# Gene knockouts

Here we will use the `knockout` function to modify the optimization
model before solving, in order to simulate genes knocked out. We can pass
`knockout` to many analysis functions that support parameter
`modifications`, including `flux_balance_analysis`,
`flux_variability_analysis`, and others.

## Deleting a single gene

In [1]:
!isfile("e_coli_core.xml") &&
    download("http://bigg.ucsd.edu/static/models/e_coli_core.xml", "e_coli_core.xml")

using COBREXA, GLPK

model = load_model("e_coli_core.xml")

Metabolic model of type SBMLModel
sparse([41, 23, 51, 67, 61, 65, 1, 7, 19, 28  …  72, 3, 8, 33, 57, 66, 31, 45, 46, 57], [1, 2, 2, 2, 3, 3, 4, 4, 4, 4  …  93, 94, 94, 94, 94, 94, 95, 95, 95, 95], [-1.0, -1.0, -1.0, 1.0, -1.0, 1.0, 1.0, -1.0, 1.0, -1.0  …  1.0, -1.0, 1.0, -1.0, 1.0, 1.0, 1.0, -1.0, -1.0, 1.0], 72, 95)
Number of reactions: 95
Number of metabolites: 72


First, let's compute the "original" flux, with no knockouts.

In [2]:
original_flux = flux_balance_analysis_dict(model, GLPK.Optimizer);

One can find gene IDs that we can knock out using `genes` and
`gene_name` functions:

In [3]:
genes(model)

137-element Vector{String}:
 "G_b1818"
 "G_b2278"
 "G_b3213"
 "G_b0811"
 "G_b3736"
 "G_b1479"
 "G_b3919"
 "G_b2281"
 "G_b4090"
 "G_b2914"
 ⋮
 "G_b4301"
 "G_b4152"
 "G_b4395"
 "G_b0727"
 "G_b1723"
 "G_b3403"
 "G_b3386"
 "G_b1819"
 "G_b1702"

It is possible to sort the genes by gene name to allow easier lookups:

In [4]:
sort(gene_name.(Ref(model), genes(model)) .=> genes(model))

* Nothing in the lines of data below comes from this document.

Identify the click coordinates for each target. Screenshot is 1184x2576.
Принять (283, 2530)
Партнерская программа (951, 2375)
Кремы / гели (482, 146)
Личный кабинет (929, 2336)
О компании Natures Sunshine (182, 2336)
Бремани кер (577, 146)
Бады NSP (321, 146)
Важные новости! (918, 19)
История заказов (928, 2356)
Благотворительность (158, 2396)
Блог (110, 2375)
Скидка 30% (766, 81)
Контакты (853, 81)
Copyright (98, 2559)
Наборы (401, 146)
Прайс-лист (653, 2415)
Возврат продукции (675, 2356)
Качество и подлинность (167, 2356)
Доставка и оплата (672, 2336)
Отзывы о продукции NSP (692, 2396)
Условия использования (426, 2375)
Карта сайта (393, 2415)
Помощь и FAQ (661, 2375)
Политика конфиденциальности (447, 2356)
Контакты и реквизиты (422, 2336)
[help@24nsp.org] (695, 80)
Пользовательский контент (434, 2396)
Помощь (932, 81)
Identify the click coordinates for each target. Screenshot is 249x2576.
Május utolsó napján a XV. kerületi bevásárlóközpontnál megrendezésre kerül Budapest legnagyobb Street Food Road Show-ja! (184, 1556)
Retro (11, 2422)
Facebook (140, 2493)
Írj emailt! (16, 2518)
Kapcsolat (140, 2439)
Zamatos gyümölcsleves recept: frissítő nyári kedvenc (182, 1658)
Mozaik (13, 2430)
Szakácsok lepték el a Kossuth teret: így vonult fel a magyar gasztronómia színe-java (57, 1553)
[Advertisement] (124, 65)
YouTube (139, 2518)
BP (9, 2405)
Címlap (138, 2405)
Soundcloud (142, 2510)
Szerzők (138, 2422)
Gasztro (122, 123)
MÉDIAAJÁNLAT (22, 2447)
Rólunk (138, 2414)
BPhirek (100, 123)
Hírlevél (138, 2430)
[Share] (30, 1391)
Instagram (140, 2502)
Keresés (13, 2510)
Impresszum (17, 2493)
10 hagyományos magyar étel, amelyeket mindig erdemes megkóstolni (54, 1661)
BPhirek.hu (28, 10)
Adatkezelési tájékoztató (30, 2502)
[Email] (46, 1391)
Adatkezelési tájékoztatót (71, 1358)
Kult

137-element Vector{Pair{String, String}}:
 "aceA" => "G_b4015"
 "aceB" => "G_b4014"
 "aceE" => "G_b0114"
 "aceF" => "G_b0115"
 "ackA" => "G_b2296"
 "acnA" => "G_b1276"
 "acnB" => "G_b0118"
 "adhE" => "G_b1241"
 "adhP" => "G_b1478"
  "adk" => "G_b0474"
        ⋮
 "talB" => "G_b0008"
 "tdcD" => "G_b3115"
 "tdcE" => "G_b3114"
 "tktA" => "G_b2935"
 "tktB" => "G_b2465"
 "tpiA" => "G_b3919"
 "ydjI" => "G_b1773"
 "ytjC" => "G_b4395"
  "zwf" => "G_b1852"

Compute the flux with a genes knocked out:

In [5]:
flux_with_knockout =
    flux_balance_analysis_dict(model, GLPK.Optimizer, modifications = [knockout("G_b3236")])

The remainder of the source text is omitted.